◆ **Problem description**: Locate the line that contains "Task: Click the geo1_planet node icon". Retype it and every line after it to the end of the records, exactly, but not the pictures.

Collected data

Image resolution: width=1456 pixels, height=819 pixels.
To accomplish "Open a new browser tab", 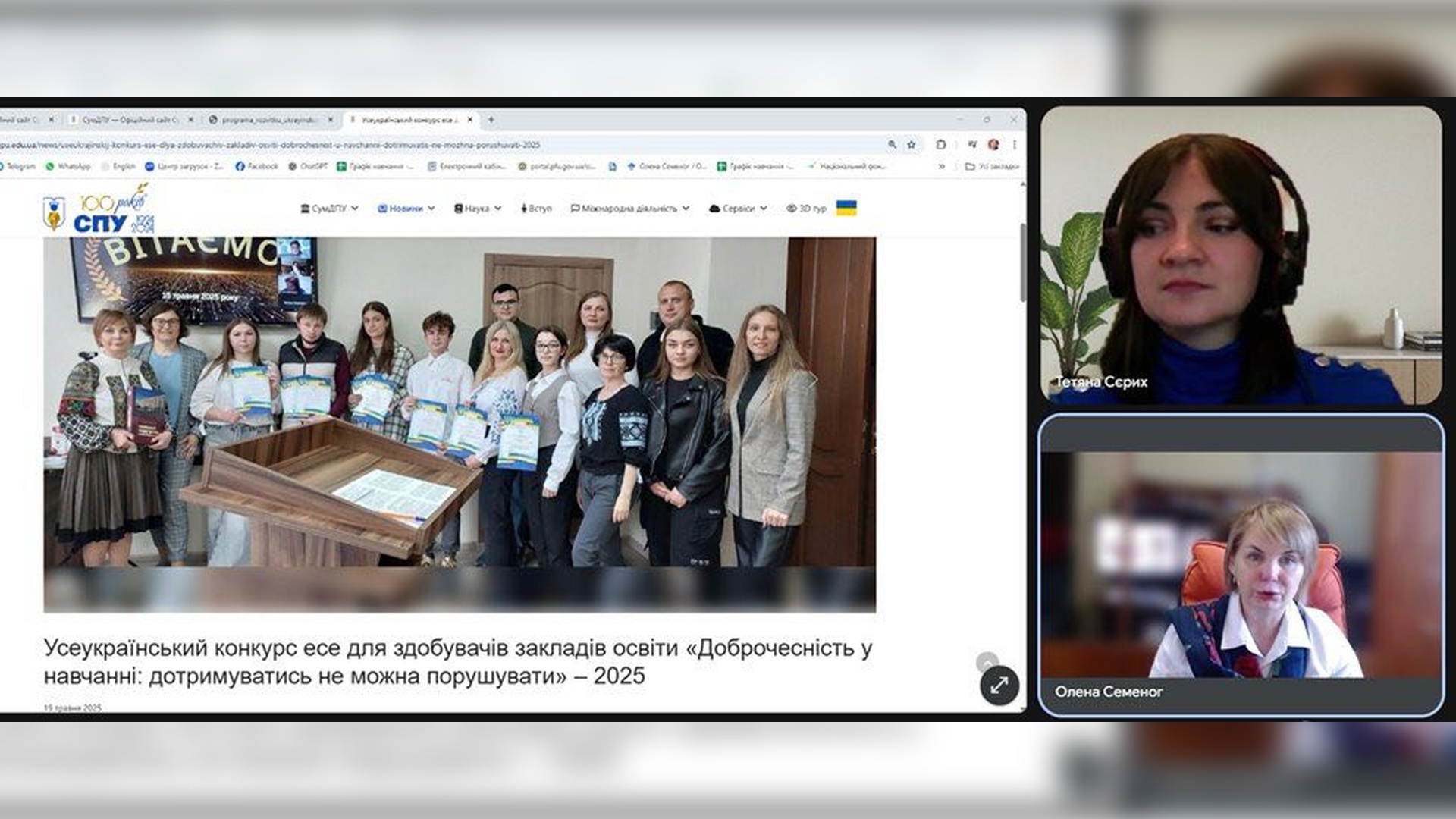I will (x=491, y=119).
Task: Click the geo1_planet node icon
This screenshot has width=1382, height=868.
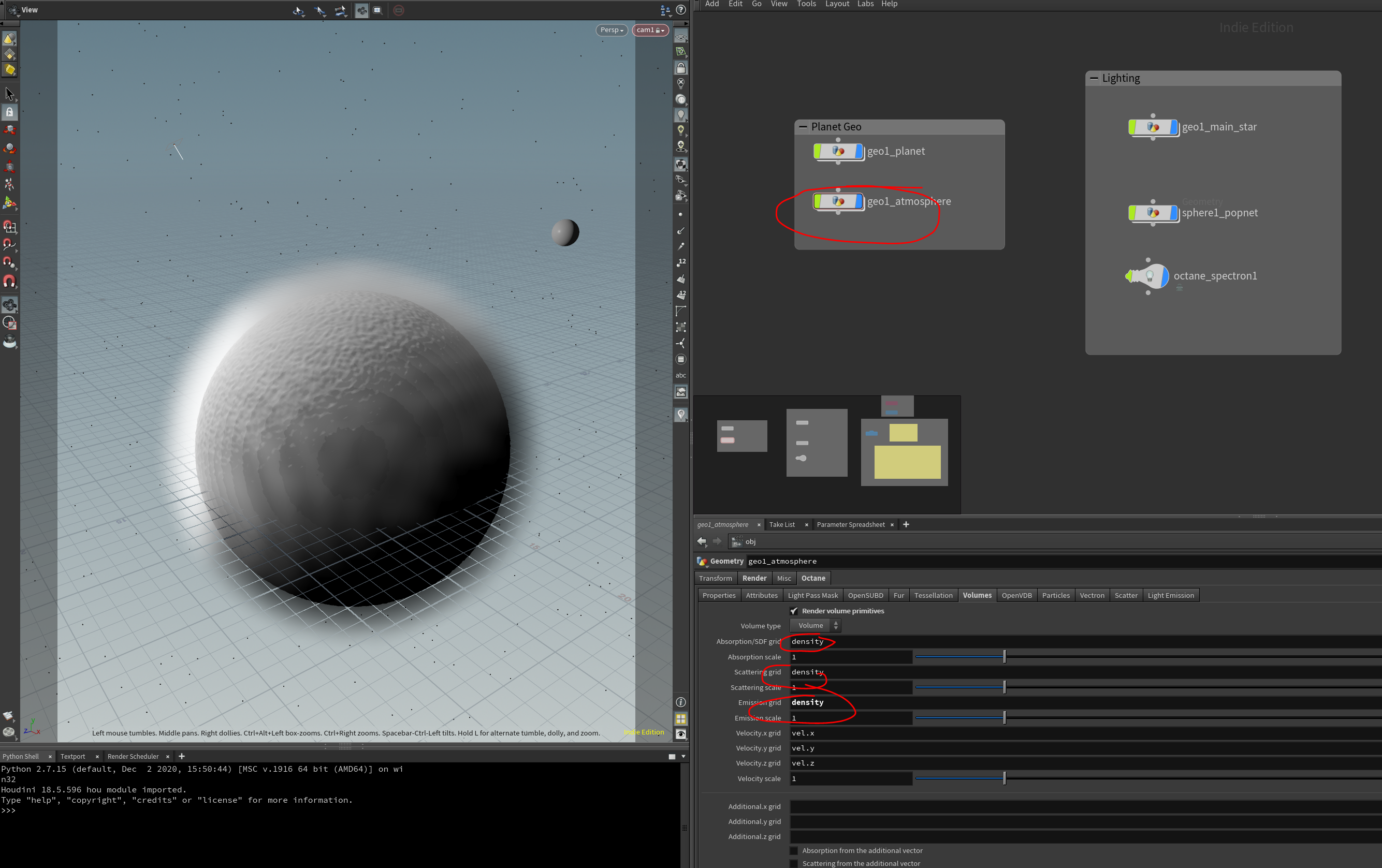Action: [838, 152]
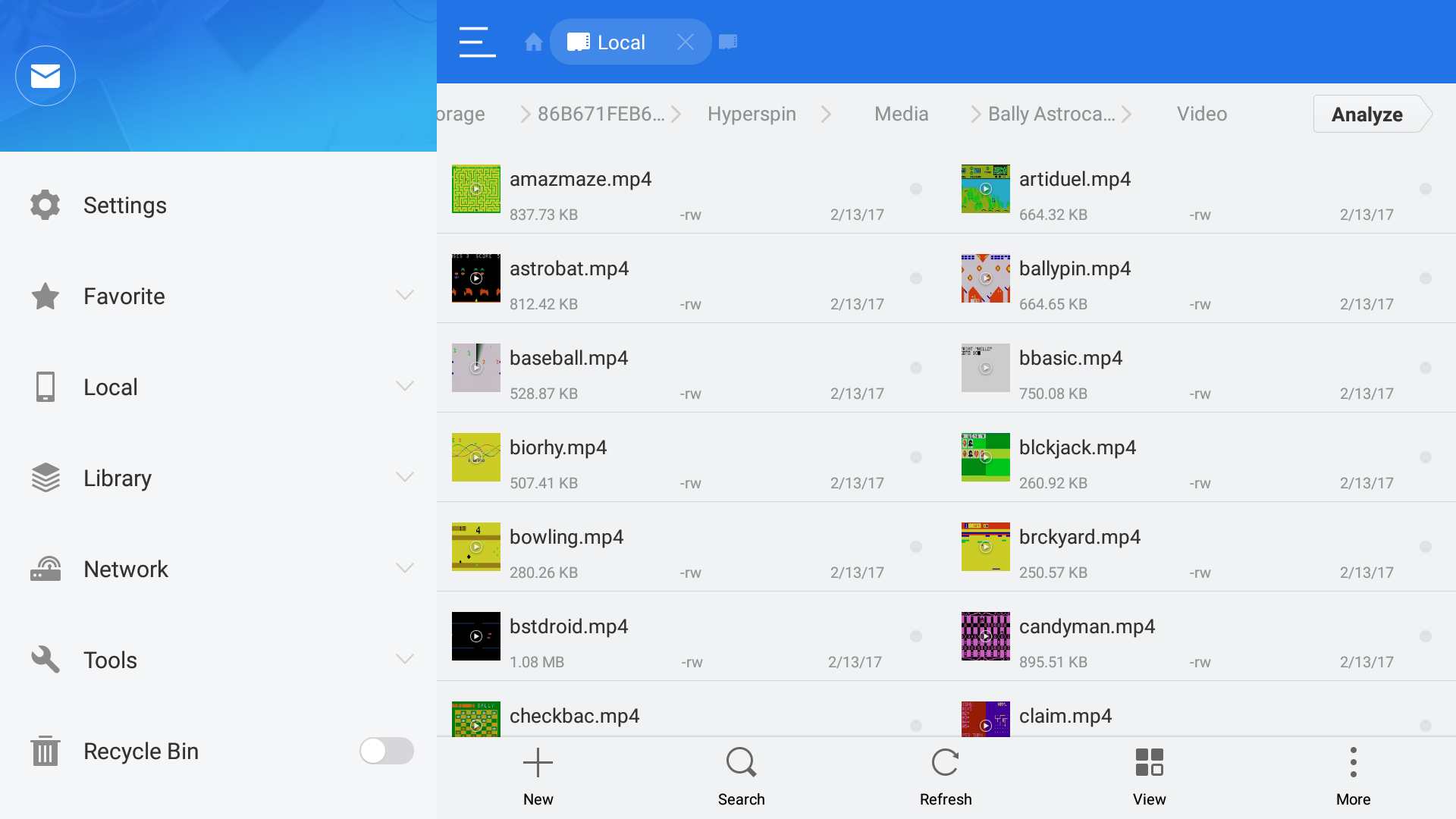Viewport: 1456px width, 819px height.
Task: Open the amazmaze.mp4 thumbnail
Action: pyautogui.click(x=475, y=190)
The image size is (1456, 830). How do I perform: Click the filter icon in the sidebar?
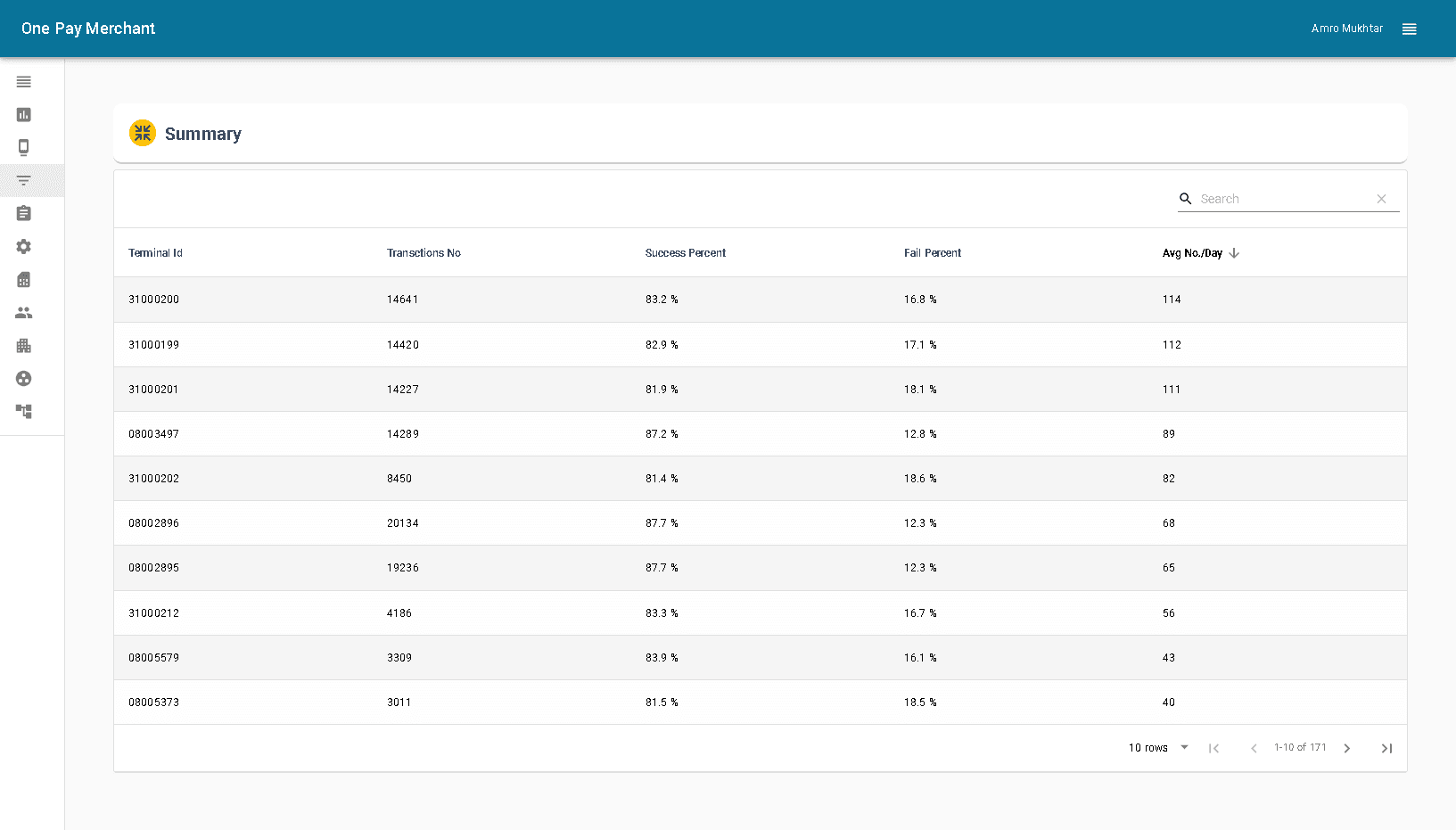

◆ **Solution for this task**:
Task: Click the geo1_planet node icon
This screenshot has width=1382, height=868.
Action: [838, 152]
Viewport: 1456px width, 819px height.
Task: Open the amazmaze.mp4 thumbnail
Action: pyautogui.click(x=475, y=190)
The image size is (1456, 830). How do I perform: Click the filter icon in the sidebar?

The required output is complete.